Saved data entries
----------

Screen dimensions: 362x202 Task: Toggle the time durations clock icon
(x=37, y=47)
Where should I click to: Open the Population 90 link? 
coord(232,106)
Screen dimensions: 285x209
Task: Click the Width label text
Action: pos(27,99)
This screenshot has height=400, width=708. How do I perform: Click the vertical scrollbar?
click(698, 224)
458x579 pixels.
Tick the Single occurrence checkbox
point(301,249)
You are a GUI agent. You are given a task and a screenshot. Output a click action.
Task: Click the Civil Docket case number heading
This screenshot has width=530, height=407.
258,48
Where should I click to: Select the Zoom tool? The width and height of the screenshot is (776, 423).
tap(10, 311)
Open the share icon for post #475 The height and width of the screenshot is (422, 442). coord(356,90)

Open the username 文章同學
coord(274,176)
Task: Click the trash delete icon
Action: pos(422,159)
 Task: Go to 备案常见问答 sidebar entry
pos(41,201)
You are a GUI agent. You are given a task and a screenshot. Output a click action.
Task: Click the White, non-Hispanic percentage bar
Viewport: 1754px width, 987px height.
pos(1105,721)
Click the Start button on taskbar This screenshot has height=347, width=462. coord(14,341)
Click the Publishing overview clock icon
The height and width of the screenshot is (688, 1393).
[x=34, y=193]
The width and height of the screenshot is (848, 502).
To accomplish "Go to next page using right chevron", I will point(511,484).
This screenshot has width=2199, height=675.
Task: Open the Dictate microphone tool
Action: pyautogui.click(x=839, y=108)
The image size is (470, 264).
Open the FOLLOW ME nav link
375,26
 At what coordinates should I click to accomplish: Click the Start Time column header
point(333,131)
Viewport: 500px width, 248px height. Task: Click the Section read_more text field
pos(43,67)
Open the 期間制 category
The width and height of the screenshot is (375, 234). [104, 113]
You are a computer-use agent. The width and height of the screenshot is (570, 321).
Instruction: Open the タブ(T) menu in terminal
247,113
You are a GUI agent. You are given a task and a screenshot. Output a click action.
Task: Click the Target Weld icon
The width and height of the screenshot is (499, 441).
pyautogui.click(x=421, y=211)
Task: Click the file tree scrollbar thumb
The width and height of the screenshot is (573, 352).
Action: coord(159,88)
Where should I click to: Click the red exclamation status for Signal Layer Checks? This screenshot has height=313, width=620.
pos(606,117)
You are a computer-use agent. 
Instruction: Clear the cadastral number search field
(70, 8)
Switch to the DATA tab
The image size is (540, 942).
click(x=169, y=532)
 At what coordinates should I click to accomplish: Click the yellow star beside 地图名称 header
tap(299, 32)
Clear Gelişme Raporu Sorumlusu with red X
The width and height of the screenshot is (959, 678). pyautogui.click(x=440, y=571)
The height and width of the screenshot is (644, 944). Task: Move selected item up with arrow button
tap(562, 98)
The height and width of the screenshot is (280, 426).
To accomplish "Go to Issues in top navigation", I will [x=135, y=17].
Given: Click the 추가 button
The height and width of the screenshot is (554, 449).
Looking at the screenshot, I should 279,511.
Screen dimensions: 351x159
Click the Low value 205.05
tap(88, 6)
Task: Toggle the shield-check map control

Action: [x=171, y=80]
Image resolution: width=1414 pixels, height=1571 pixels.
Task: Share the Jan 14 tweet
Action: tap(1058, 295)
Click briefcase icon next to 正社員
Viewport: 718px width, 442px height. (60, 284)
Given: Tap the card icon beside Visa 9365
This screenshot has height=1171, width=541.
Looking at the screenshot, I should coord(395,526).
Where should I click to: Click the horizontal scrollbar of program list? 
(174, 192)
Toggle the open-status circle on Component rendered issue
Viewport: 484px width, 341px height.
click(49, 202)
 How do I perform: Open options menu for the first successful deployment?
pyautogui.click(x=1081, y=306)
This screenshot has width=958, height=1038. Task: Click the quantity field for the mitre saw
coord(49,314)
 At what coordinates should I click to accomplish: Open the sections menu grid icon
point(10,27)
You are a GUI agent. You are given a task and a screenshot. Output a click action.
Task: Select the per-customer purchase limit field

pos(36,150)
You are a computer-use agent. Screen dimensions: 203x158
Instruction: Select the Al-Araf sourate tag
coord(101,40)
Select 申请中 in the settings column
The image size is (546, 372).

----------

Copy every line of the records above that contains "computer".

Result of this task:
You are a computer-use agent. The width and height of the screenshot is (570, 321).
You are a computer-use agent. 
You are a computer-use agent. Screen dimensions: 203x158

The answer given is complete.